===== Records shown

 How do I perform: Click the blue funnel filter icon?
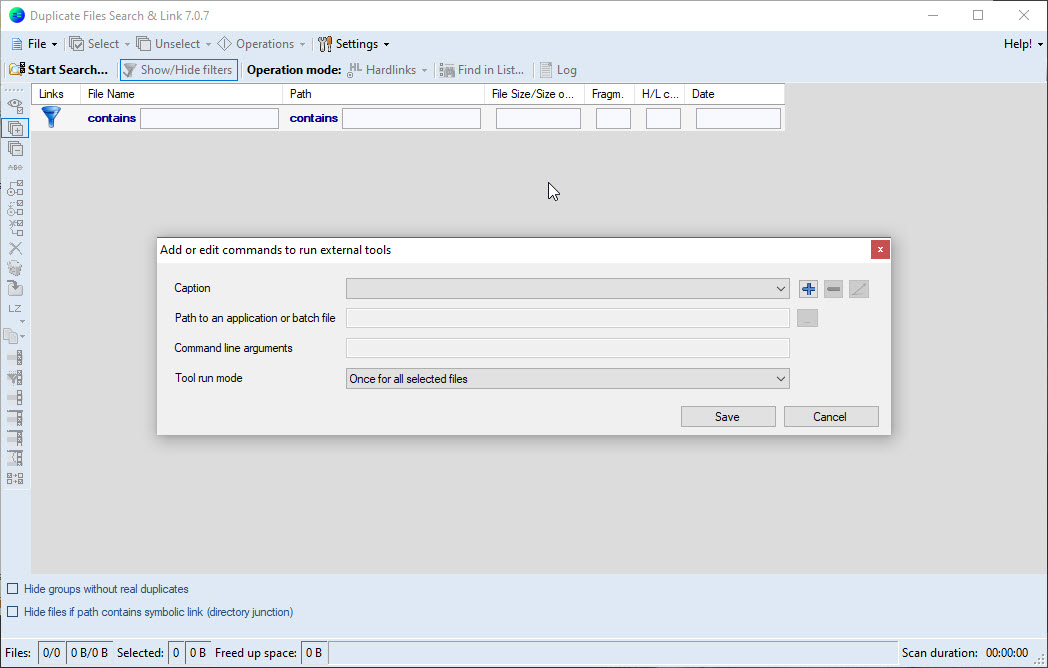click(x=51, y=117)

==========
===== Records shown

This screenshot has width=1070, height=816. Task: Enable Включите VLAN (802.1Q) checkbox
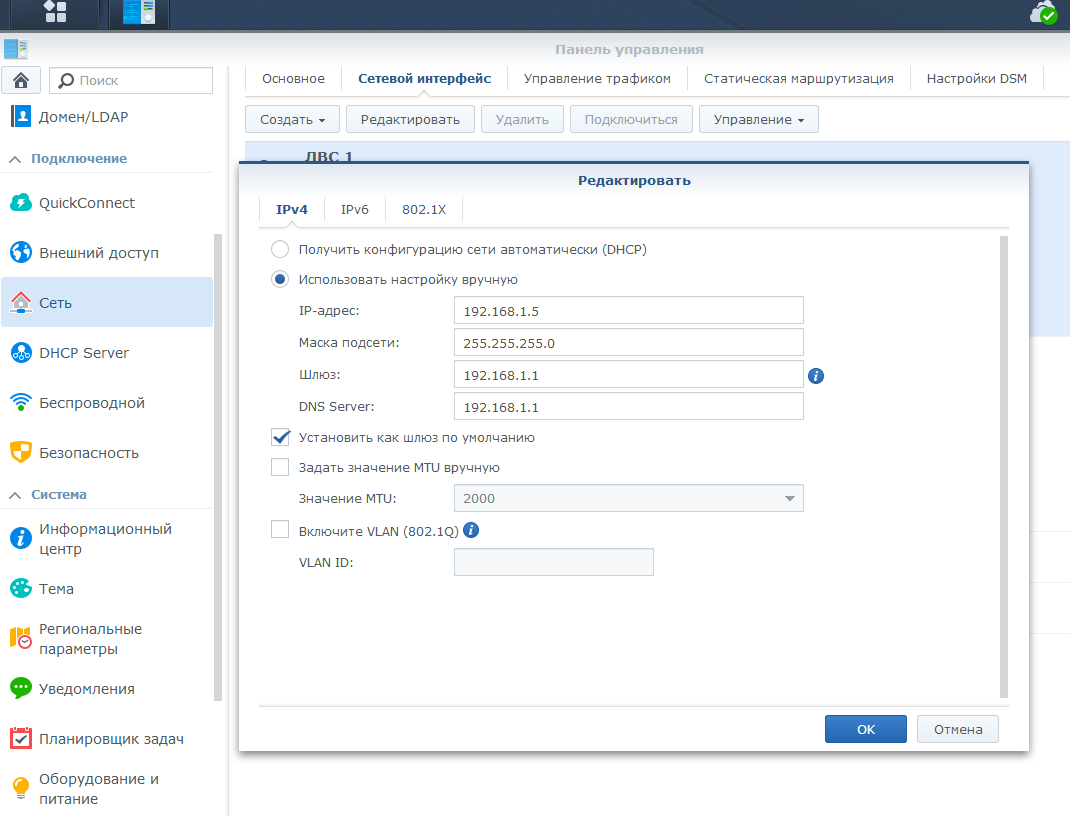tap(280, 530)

==========
===== Records shown

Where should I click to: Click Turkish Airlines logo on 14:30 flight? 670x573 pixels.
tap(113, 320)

==========

Rewrite the stretch from the line containing "How do I perform: Click" through the line containing "click(x=51, y=117)", substituting "gray" for "blue" and leaving everything else unchanged. Leave the pictures out of your answer.

▶ **Result for this exercise**:
 How do I perform: Click the gray funnel filter icon?
click(x=51, y=117)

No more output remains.